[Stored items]
[Start of section]

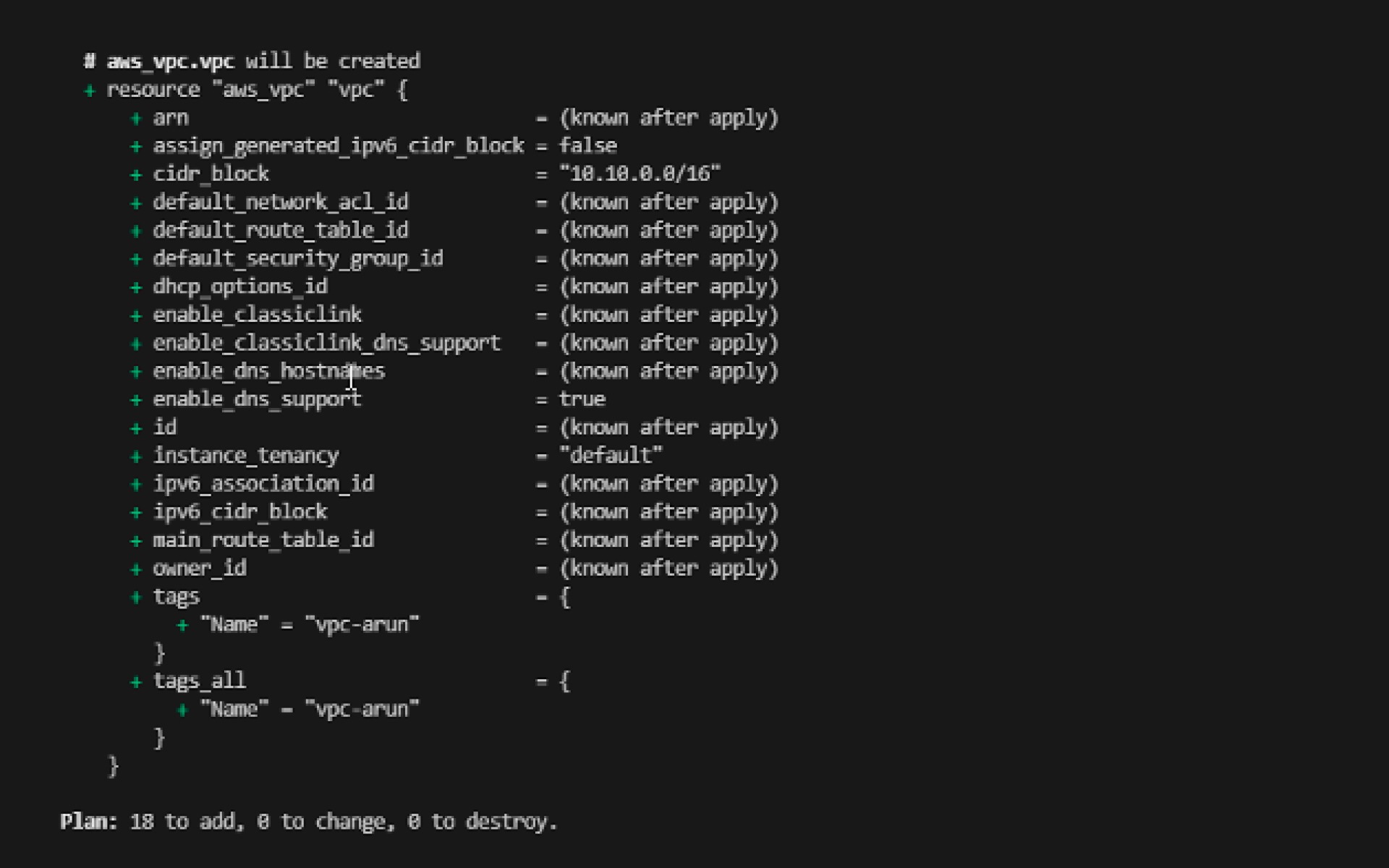This screenshot has height=868, width=1389.
Task: Click the default_network_acl_id attribute
Action: coord(280,203)
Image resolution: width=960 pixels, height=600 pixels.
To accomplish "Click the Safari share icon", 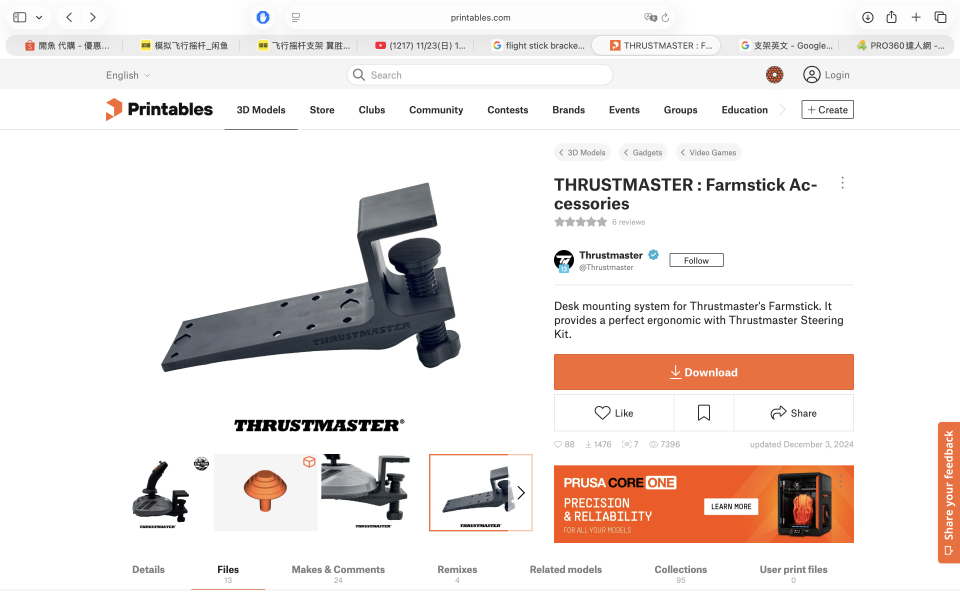I will click(x=891, y=17).
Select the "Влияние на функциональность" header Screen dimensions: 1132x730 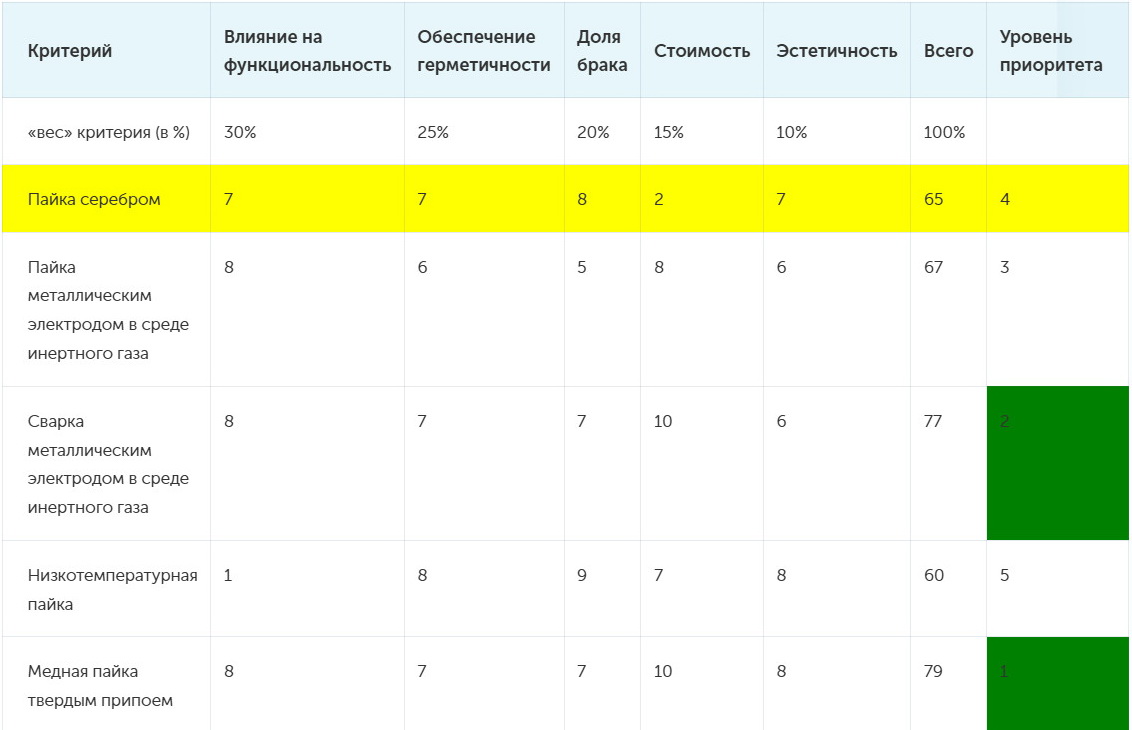pyautogui.click(x=307, y=51)
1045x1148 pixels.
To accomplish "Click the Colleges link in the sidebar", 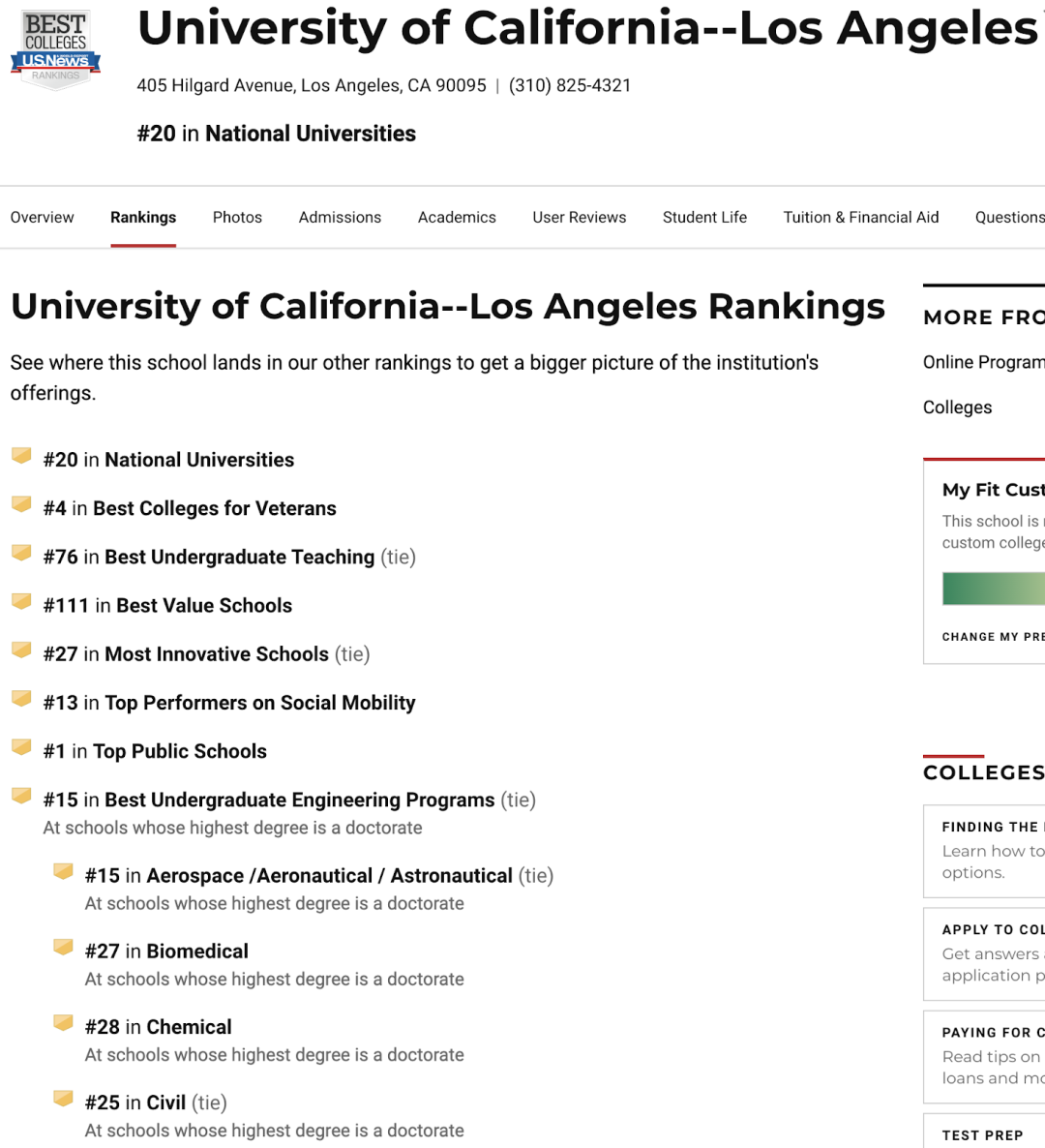I will pos(957,408).
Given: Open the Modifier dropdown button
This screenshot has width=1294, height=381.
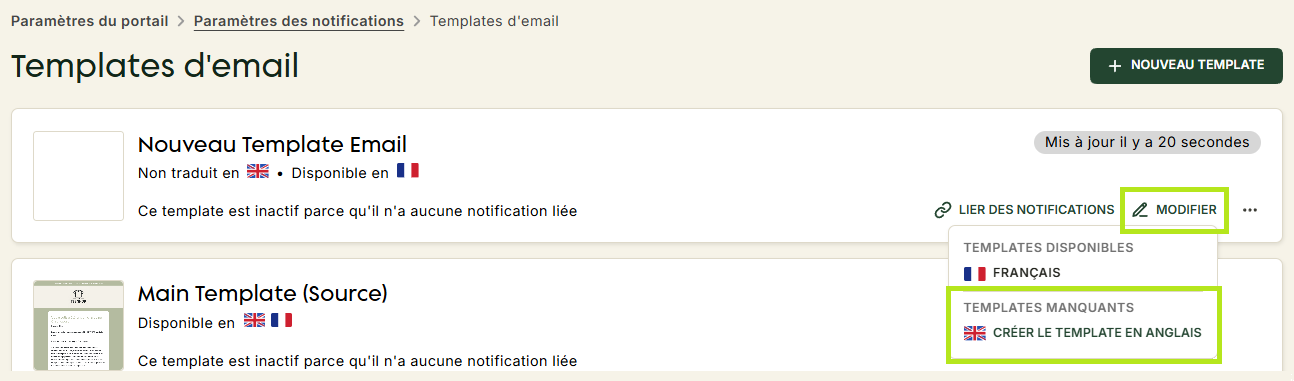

[End of section]

__Work instructions__
The expected result is a copy of each line in the records where "pixels" appears.

__Response area__
Image resolution: width=960 pixels, height=600 pixels.
1045x1148 pixels.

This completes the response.